Hello, I have a question about CUDA memory allocation behavior that I’ve encountered during testing.
Environment
- WSL2 (32GB allocated)
- Ubuntu 20.04.6 LTS
- Cuda 12.2
- GPU: NVIDIA GTX 1070 (8GB VRAM)
Situation
I wrote a test code that attempts to allocate 28GB of memory using cudaMalloc on a GTX 1070 which has only 8GB of VRAM. Theoretically, this should fail as it exceeds the physical VRAM, but it seems to execute.
Code
#include <cstdio>
#include <cstdlib>
#include <cuda_runtime.h>
// Error checking macro
#define CHECK_CUDA(call) do { \
cudaError_t err = call; \
if (err != cudaSuccess) { \
fprintf(stderr, "CUDA Error: %s (err num=%d) at %s:%d\n", \
cudaGetErrorString(err), err, __FILE__, __LINE__); \
exit(EXIT_FAILURE); \
} \
} while(0)
// Simple kernel: fill array with a value
__global__ void fillKernel(int* arr, size_t N, int value) {
size_t idx = blockIdx.x * blockDim.x + threadIdx.x;
if (idx < N) {
arr[idx] = value;
}
}
int main() {
// Calculate number of ints for 28GB
const size_t totalBytes = 28ULL * 1024ULL * 1024ULL * 1024ULL; // 28GB
const size_t N = totalBytes / sizeof(int);
printf("Attempting to allocate total memory: %.2f GB\n", totalBytes / (1024.0 * 1024.0 * 1024.0));
printf("Number of array elements: %zu\n", N);
// Print VRAM info before allocation
size_t freeMem, totalMem;
CHECK_CUDA(cudaMemGetInfo(&freeMem, &totalMem));
printf("Before allocation - Total VRAM: %.2f GB, Free VRAM: %.2f GB\n",
totalMem / (1024.0 * 1024.0 * 1024.0),
freeMem / (1024.0 * 1024.0 * 1024.0));
// Memory allocation
int* d_arr = nullptr;
cudaError_t mallocErr = cudaMalloc(&d_arr, totalBytes);
if (mallocErr != cudaSuccess){
fprintf(stderr, "cudaMalloc failed!
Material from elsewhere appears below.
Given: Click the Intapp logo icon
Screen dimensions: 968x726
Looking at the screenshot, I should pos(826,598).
CUDA Error: %s (err num=%d) at %s:%d\n",
cudaGetErrorString(mallocErr), mallocErr, __FILE__, __LINE__);
return EXIT_FAILURE;
}
printf("cudaMalloc successful!\n");
// Print VRAM info after allocation
CHECK_CUDA(cudaMemGetInfo(&freeMem, &totalMem));
printf("After allocation - Total VRAM: %.2f GB, Free VRAM: %.2f GB\n",
totalMem / (1024.0 * 1024.0 * 1024.0),
freeMem / (1024.0 * 1024.0 * 1024.0));
// Execute fillKernel: write value (1234) to all elements
dim3 block(256);
dim3 grid((N + block.x - 1) / block.x);
fillKernel<<<grid, block>>>(d_arr, N, 1234);
CHECK_CUDA(cudaGetLastError());
CHECK_CUDA(cudaDeviceSynchronize());
printf("Kernel completed initializing all 28GB with 1234!\n");
// Prepare host array of same size (main memory)
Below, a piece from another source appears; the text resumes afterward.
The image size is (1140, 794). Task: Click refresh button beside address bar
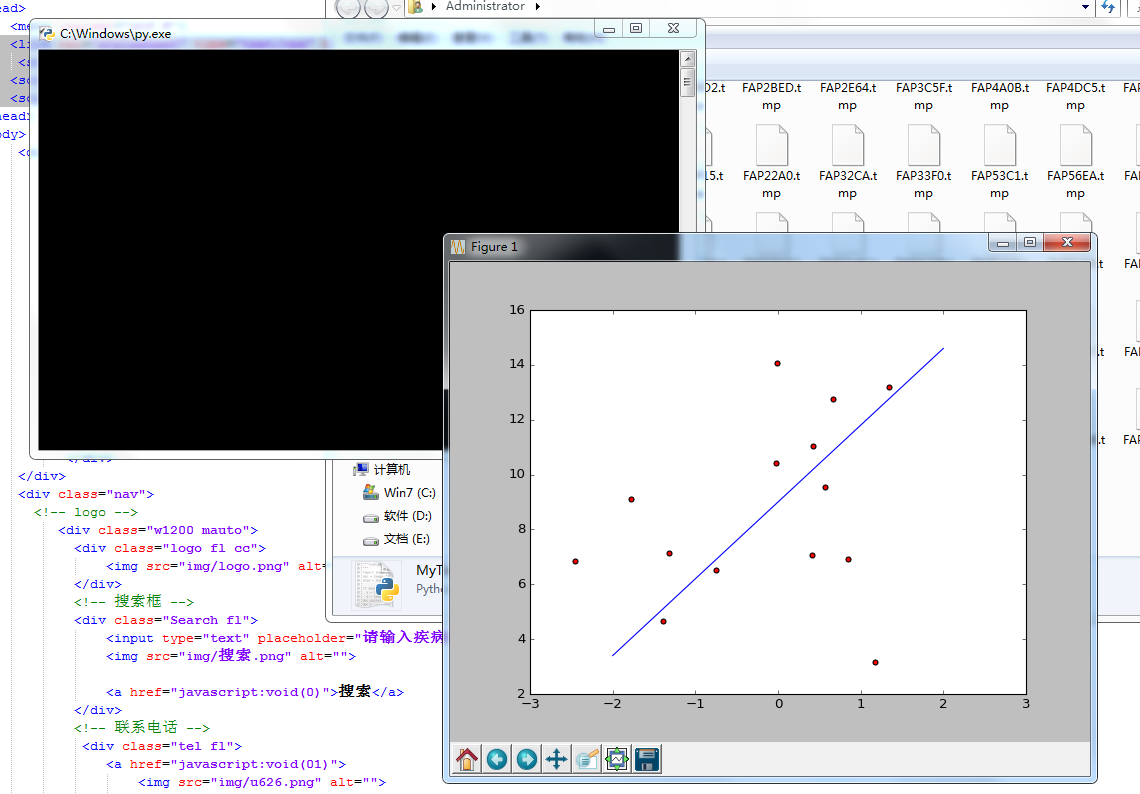[x=1109, y=7]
int* h_arr = (int*)malloc(totalBytes);
if (!h_arr) {
fprintf(stderr, "Host memory allocation failed. System memory might be insufficient.\n");
cudaFree(d_arr);
return EXIT_FAILURE;
}
// Copy from GPU to host
printf("Attempting to copy all 28GB from GPU to host...\n");
CHECK_CUDA(cudaMemcpy(h_arr, d_arr, totalBytes, cudaMemcpyDeviceToHost));
CHECK_CUDA(cudaDeviceSynchronize());
printf("cudaMemcpy successful!\n");
// Verify some samples to check if values are correct
bool dataValid = true;
for (int i = 0; i < 10; i++) {
if (h_arr[i] != 1234) {
printf("Verification failed: Value at index %d is %d instead of 1234\n", i, h_arr[i]);
dataValid = false;
break;
}
}
if (dataValid) {
printf("Sample verification successful: Memory correctly written with 1234!\n");
}
// Free memory
free(h_arr);
CHECK_CUDA(cudaFree(d_arr));
return 0;
}
Questions
- I understand that cudaMalloc allocates memory directly on the physical VRAM. How is it possible that a 28GB allocation works on a GPU with only 8GB VRAM?
- Am I misunderstanding something about how cudaMalloc works?
- Is there something special happening in the WSL2 environment?
- What would nvidia-smi or other monitoring tools show for VRAM usage in this situation?
- How is the actual memory allocation/usage handled in this case?
I suspect this might be using CPU memory instead of GPU memory. If so:
- How can I verify whether the allocation is actually using CPU memory instead of GPU VRAM?
- Are there specific monitoring tools or commands that can help distinguish this?
- If you could recommend any documentation or resources about:
- CUDA memory allocation behavior in WSL2
- How to properly monitor actual VRAM usage / CPU memory usage
Would greatly appreciate detailed explanations about this behavior. Thank you!
(This is my first post on the NVIDIA Developer Forums, so please let me know if I need to provide any additional information or if there’s anything I should clarify further. Thank you!)